Stored data:
· · · · ·

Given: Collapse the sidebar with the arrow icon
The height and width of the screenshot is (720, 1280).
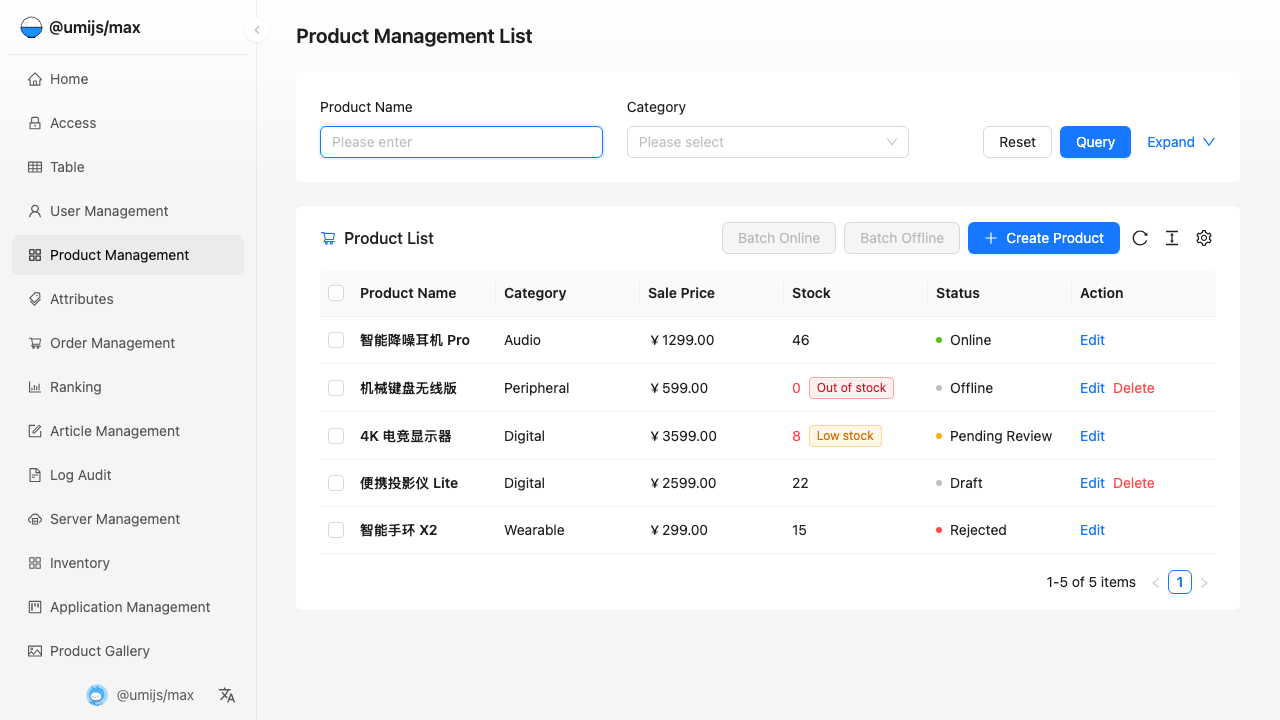Looking at the screenshot, I should (257, 30).
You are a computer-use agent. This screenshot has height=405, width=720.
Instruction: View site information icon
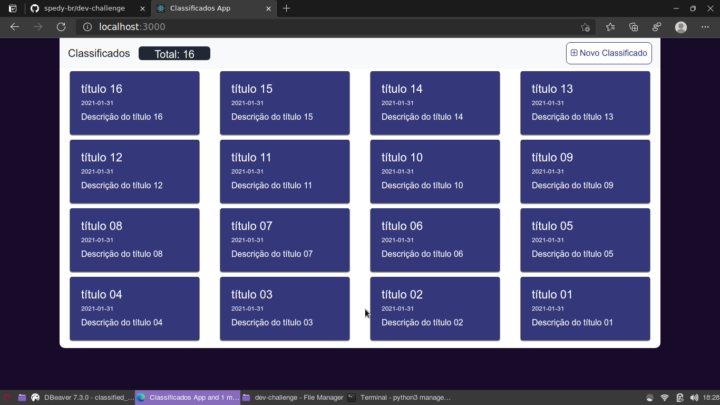[x=87, y=27]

· · · · ·

TASK TO COMPLETE: Each entry above should be given again exactly, with its pictures omitted.

ANSWER TO THE EXERCISE:
Given: Collapse the sidebar with the arrow icon
The height and width of the screenshot is (720, 1280).
Looking at the screenshot, I should (257, 30).
You are a computer-use agent. This screenshot has height=405, width=720.
Instruction: View site information icon
[x=87, y=27]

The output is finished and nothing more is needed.